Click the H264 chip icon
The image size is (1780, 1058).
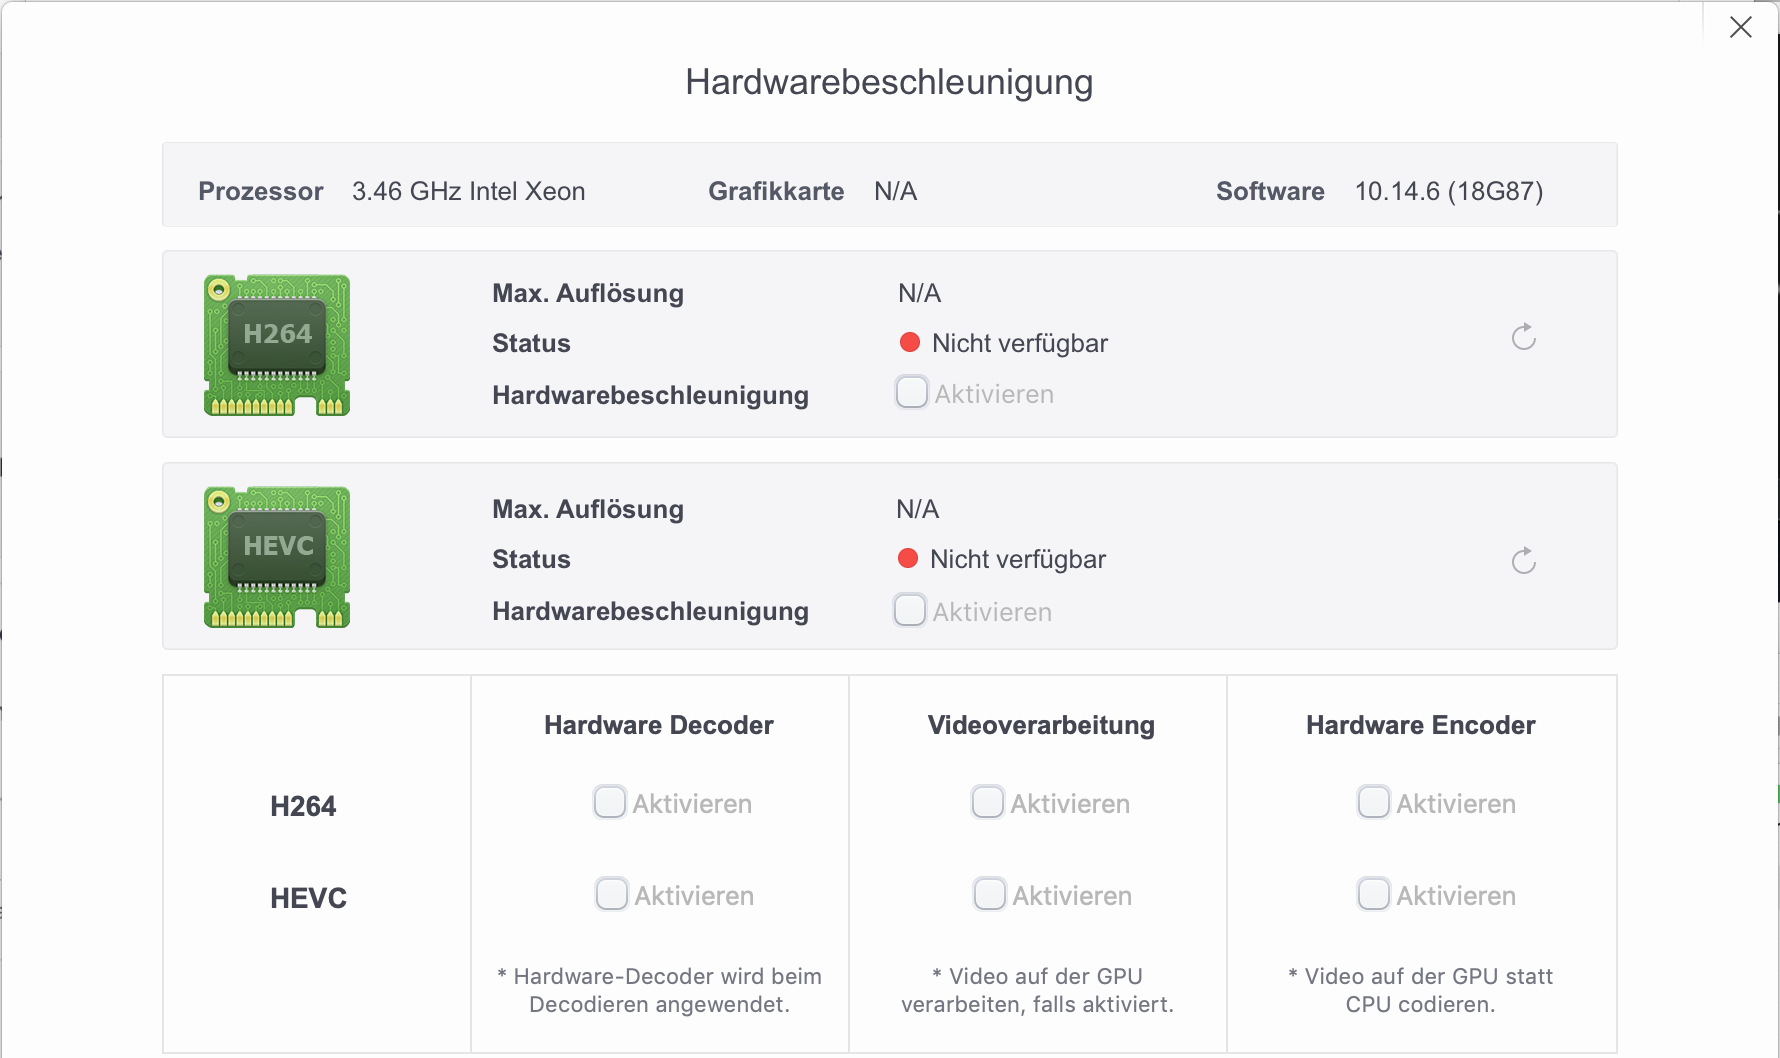[x=277, y=344]
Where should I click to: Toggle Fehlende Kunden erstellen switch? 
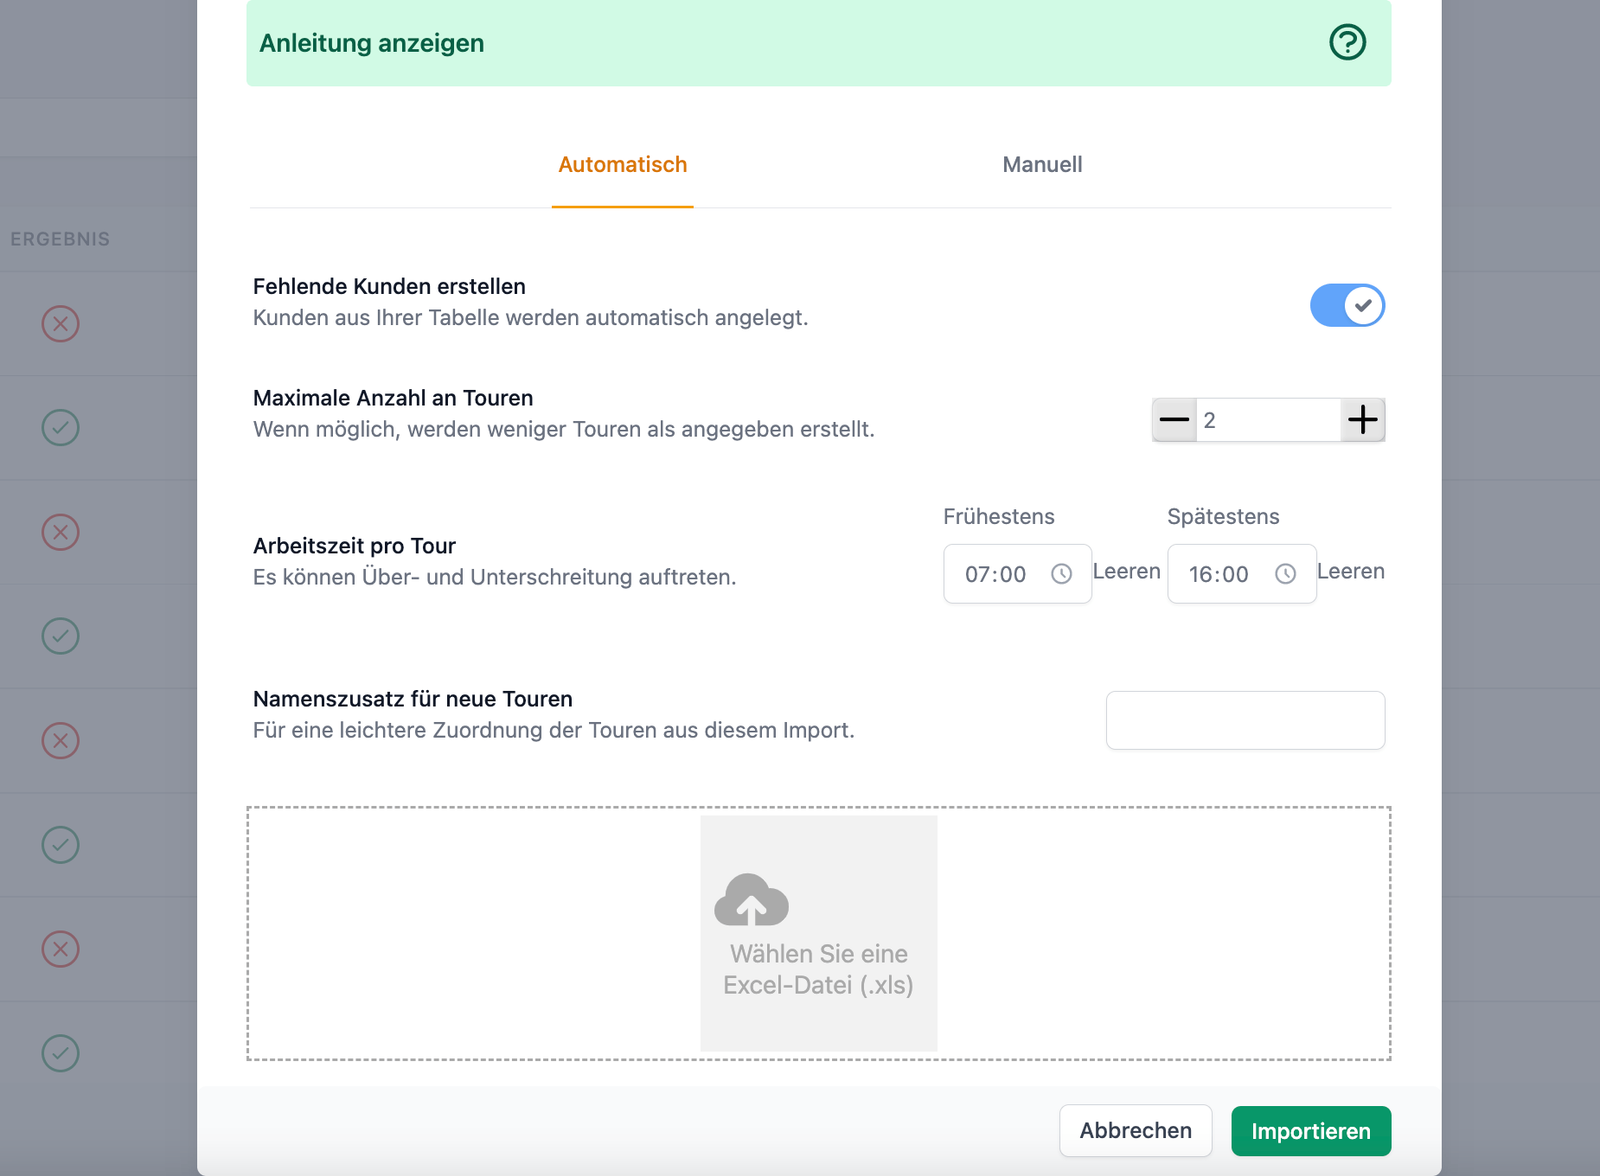[1347, 305]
----
▶ [Task prompt] If an entry contains a picture, omit it; restate everything else word for word.

▶ [Solution for this problem]
Click the H264 chip icon
The image size is (1780, 1058).
[x=277, y=344]
Where should I click to: Toggle Fehlende Kunden erstellen switch? 
[1347, 305]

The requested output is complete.